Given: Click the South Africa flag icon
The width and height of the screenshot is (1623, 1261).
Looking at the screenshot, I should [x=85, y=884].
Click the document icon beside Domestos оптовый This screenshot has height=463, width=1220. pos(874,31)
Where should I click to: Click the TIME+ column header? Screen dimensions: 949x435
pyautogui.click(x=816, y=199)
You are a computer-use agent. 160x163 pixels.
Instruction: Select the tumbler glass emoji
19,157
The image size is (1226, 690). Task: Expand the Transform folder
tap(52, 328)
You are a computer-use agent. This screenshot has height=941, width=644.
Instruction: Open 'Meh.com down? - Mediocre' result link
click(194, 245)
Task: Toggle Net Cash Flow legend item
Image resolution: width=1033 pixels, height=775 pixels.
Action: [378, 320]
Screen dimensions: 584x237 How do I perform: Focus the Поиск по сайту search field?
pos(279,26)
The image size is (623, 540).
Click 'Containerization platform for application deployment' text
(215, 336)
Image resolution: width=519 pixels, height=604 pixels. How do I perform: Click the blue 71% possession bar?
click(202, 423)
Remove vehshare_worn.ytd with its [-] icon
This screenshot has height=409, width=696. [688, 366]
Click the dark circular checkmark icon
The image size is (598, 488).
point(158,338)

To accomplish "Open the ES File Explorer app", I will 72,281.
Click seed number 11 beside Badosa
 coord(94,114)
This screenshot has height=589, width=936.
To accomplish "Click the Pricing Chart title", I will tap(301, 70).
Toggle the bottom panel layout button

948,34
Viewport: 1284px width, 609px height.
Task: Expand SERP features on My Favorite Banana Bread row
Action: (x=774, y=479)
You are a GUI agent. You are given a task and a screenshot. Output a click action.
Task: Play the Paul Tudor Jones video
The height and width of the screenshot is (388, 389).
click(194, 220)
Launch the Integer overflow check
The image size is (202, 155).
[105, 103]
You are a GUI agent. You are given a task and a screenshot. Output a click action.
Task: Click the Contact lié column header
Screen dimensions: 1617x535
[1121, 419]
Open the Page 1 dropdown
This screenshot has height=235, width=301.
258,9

**GOAL OF THE EXERCISE**.
Copy, exactly as written, the lines above, beginning with the one that contains "Instruction: Open 'Meh.com" and ending with the last.

**PROBLEM SOLUTION**.
Instruction: Open 'Meh.com down? - Mediocre' result link
click(194, 245)
Task: Toggle Net Cash Flow legend item
Image resolution: width=1033 pixels, height=775 pixels.
Action: [378, 320]
Screen dimensions: 584x237 How do I perform: Focus the Поиск по сайту search field?
pos(279,26)
The image size is (623, 540).
Click 'Containerization platform for application deployment' text
(215, 336)
Image resolution: width=519 pixels, height=604 pixels. How do I perform: Click the blue 71% possession bar?
click(202, 423)
Remove vehshare_worn.ytd with its [-] icon
This screenshot has height=409, width=696. [688, 366]
Click the dark circular checkmark icon
The image size is (598, 488).
point(158,338)

To accomplish "Open the ES File Explorer app", I will 72,281.
Click seed number 11 beside Badosa
 coord(94,114)
This screenshot has height=589, width=936.
To accomplish "Click the Pricing Chart title", I will tap(301, 70).
Toggle the bottom panel layout button

948,34
Viewport: 1284px width, 609px height.
Task: Expand SERP features on My Favorite Banana Bread row
Action: (x=774, y=479)
You are a GUI agent. You are given a task and a screenshot. Output a click action.
Task: Play the Paul Tudor Jones video
The height and width of the screenshot is (388, 389).
click(194, 220)
Launch the Integer overflow check
The image size is (202, 155).
[105, 103]
You are a GUI agent. You are given a task and a screenshot. Output a click action.
Task: Click the Contact lié column header
Screen dimensions: 1617x535
[1121, 419]
Open the Page 1 dropdown
This screenshot has height=235, width=301.
258,9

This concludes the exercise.